Task instructions:
Copy the text of each item below word for word, without any pictures.

— Start —

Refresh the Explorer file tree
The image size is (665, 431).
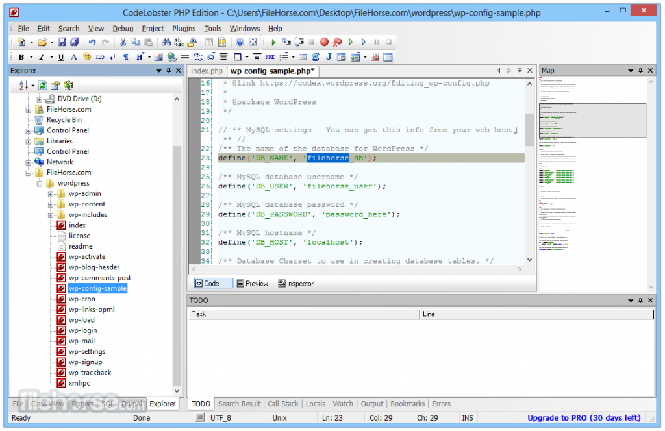tap(43, 85)
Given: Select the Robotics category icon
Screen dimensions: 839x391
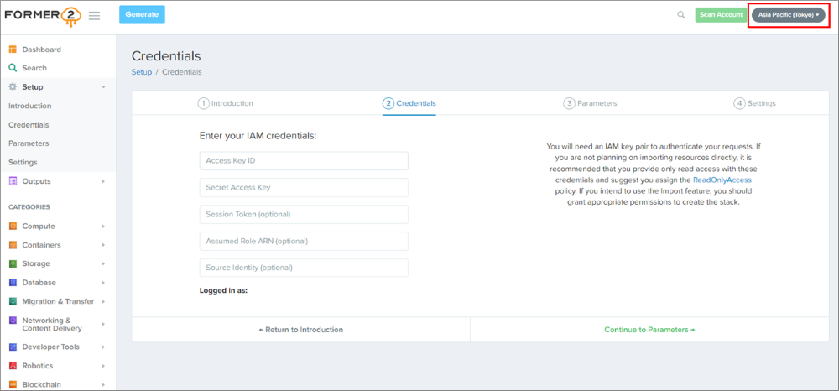Looking at the screenshot, I should tap(13, 366).
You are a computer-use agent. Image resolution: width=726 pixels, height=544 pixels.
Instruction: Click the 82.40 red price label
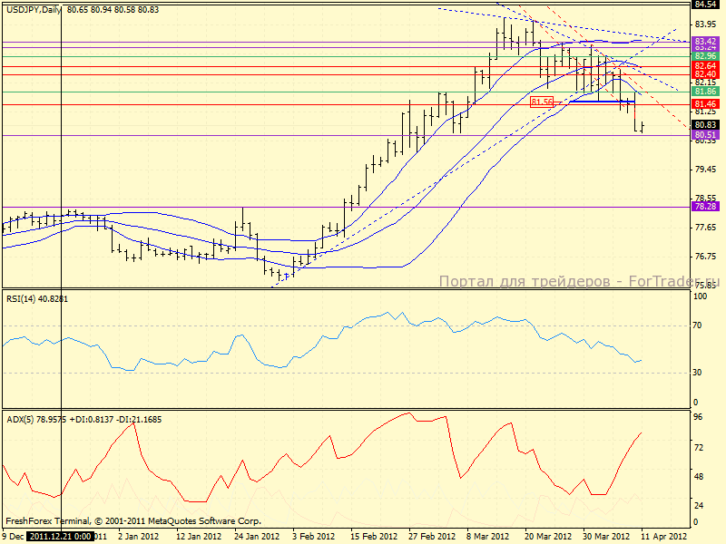pyautogui.click(x=705, y=74)
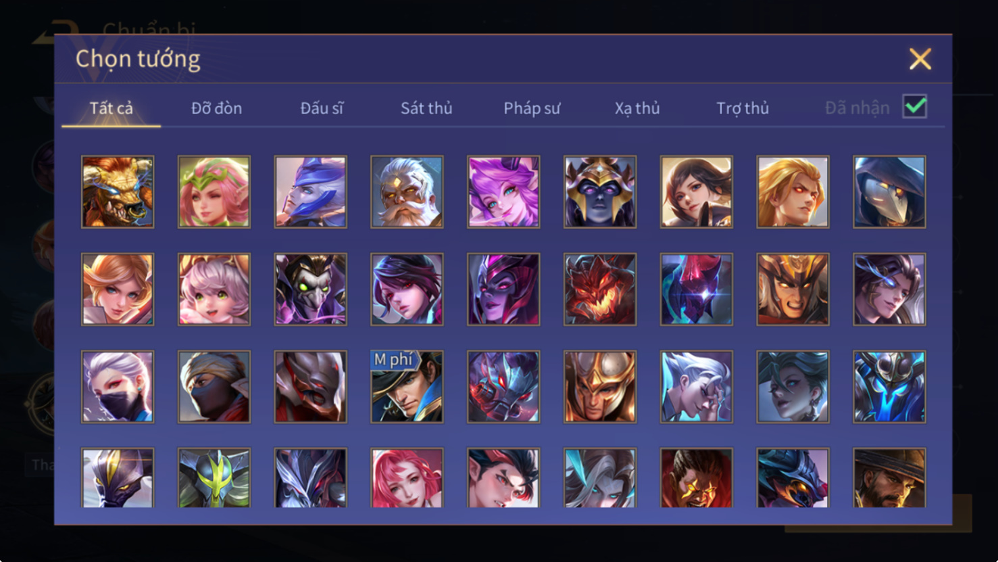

— End —

Exercise response:
Refresh the Explorer file tree
The image size is (665, 431).
tap(43, 85)
Given: Select the Robotics category icon
Screen dimensions: 839x391
Looking at the screenshot, I should tap(13, 366).
You are a computer-use agent. Image resolution: width=726 pixels, height=544 pixels.
Instruction: Click the 82.40 red price label
pyautogui.click(x=705, y=74)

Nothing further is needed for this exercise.